* _DATA FOR REVIEW_:
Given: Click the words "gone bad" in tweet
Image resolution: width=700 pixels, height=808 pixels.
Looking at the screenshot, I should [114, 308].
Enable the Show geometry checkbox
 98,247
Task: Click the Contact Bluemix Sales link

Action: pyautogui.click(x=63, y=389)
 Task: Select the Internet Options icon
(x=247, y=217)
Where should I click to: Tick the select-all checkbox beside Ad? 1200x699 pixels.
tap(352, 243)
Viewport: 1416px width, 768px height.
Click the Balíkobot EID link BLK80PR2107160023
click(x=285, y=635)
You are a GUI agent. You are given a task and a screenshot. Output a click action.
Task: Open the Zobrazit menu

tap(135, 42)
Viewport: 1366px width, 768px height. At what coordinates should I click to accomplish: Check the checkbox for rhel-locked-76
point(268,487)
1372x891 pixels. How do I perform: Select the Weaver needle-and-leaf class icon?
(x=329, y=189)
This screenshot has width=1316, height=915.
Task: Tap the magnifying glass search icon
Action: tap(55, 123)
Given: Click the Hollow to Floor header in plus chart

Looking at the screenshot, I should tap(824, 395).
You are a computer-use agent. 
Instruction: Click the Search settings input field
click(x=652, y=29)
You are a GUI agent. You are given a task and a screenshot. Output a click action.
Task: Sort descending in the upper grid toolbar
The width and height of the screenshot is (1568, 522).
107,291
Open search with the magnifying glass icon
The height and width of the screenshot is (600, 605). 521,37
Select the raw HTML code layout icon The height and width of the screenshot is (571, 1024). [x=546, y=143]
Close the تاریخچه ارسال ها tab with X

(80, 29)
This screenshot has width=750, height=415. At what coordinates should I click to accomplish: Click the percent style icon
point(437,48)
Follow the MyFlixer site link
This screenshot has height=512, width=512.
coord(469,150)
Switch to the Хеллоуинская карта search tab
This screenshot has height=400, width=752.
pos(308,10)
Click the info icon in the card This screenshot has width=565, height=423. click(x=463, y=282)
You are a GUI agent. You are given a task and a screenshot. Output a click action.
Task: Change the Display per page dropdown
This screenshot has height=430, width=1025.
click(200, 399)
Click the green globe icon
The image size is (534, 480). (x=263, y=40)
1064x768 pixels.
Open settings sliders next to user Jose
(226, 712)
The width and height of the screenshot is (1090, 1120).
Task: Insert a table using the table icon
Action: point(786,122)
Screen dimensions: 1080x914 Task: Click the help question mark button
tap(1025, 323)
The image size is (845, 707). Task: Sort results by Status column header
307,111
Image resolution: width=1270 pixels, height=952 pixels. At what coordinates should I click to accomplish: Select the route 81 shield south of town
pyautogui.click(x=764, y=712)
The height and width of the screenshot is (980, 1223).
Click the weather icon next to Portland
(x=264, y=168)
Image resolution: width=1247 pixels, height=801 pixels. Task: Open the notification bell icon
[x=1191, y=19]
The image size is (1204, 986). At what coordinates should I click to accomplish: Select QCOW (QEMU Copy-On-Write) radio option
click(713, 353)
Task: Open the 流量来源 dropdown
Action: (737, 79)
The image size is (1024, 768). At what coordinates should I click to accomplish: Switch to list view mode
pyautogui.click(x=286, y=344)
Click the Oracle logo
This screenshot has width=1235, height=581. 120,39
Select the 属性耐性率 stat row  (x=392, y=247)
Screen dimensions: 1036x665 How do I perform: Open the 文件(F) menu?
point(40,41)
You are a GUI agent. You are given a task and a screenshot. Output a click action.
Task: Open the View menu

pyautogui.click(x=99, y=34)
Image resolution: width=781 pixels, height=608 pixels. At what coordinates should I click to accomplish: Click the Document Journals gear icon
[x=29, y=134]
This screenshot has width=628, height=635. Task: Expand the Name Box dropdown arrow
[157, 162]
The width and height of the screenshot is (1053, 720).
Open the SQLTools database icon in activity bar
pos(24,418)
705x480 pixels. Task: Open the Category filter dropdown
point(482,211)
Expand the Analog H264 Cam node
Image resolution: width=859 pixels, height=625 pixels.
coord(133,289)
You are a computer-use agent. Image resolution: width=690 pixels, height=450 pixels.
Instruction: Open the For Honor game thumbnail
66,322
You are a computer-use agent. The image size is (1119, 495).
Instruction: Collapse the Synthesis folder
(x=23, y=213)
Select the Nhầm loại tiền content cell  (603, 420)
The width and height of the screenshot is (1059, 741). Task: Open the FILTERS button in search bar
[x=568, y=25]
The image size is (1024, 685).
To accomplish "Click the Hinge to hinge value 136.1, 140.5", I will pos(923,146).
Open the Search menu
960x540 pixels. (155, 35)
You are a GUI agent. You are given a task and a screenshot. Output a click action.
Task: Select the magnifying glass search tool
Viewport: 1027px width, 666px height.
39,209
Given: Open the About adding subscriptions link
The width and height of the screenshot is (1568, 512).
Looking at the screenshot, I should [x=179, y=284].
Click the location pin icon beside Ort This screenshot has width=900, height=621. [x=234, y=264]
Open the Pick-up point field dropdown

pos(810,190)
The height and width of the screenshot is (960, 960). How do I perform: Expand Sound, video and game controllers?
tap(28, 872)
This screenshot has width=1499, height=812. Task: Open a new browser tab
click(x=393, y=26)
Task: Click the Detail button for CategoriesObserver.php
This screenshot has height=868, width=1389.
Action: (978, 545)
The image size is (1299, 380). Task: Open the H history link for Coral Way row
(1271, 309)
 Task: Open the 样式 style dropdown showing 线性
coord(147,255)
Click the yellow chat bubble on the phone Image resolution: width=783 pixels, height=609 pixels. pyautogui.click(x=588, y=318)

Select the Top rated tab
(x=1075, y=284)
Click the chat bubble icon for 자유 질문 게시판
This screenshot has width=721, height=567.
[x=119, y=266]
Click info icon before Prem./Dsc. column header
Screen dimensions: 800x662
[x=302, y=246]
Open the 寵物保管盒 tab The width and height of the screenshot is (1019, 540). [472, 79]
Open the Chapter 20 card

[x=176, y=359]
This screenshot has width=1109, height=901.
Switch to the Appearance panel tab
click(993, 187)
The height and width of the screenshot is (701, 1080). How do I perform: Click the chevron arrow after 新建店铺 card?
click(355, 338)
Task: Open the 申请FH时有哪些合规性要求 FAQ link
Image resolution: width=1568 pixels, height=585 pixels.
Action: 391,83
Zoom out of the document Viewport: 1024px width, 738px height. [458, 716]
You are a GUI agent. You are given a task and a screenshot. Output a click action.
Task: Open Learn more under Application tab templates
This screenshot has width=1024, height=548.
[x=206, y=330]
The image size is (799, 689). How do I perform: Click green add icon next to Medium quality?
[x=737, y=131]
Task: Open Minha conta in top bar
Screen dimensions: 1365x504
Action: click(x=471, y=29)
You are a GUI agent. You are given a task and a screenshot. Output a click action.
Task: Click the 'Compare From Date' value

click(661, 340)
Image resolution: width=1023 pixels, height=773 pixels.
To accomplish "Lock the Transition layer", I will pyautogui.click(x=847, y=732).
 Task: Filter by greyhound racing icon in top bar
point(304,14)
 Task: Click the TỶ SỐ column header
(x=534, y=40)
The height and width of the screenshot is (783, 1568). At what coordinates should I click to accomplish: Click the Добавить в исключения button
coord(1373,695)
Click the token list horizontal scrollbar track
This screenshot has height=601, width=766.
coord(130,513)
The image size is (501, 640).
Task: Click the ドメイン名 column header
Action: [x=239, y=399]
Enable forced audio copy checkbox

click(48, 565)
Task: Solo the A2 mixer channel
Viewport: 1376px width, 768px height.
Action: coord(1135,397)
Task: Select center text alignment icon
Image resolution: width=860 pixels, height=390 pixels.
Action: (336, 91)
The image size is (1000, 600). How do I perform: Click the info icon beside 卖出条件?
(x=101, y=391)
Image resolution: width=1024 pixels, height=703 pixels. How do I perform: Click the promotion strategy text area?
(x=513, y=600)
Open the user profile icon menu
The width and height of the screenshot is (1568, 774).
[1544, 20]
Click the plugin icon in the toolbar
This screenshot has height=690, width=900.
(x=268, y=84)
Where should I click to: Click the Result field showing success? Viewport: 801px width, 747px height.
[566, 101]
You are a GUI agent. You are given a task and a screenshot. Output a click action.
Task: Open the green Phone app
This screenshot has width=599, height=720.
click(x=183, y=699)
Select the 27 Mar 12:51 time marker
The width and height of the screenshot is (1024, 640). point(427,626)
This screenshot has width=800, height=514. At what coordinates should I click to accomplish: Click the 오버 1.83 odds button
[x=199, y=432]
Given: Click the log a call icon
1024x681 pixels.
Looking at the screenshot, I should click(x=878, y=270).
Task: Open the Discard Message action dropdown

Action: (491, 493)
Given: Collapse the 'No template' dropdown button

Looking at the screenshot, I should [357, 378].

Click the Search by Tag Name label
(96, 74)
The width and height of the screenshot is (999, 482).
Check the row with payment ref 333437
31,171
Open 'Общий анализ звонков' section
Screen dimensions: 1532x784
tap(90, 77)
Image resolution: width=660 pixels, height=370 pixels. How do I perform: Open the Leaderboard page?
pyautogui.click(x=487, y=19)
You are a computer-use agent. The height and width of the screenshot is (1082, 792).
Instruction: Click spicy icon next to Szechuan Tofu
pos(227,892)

* _WHAT TO WORK ON_: Copy out every line from the records that has the word "computer".

* _RESULT FOR THIS TASK_:
You are a computer-use agent. 
You are a computer-use agent. Image resolution: width=690 pixels, height=450 pixels.
You are a computer-use agent. The image size is (1119, 495).
You are a computer-use agent. The height and width of the screenshot is (1082, 792).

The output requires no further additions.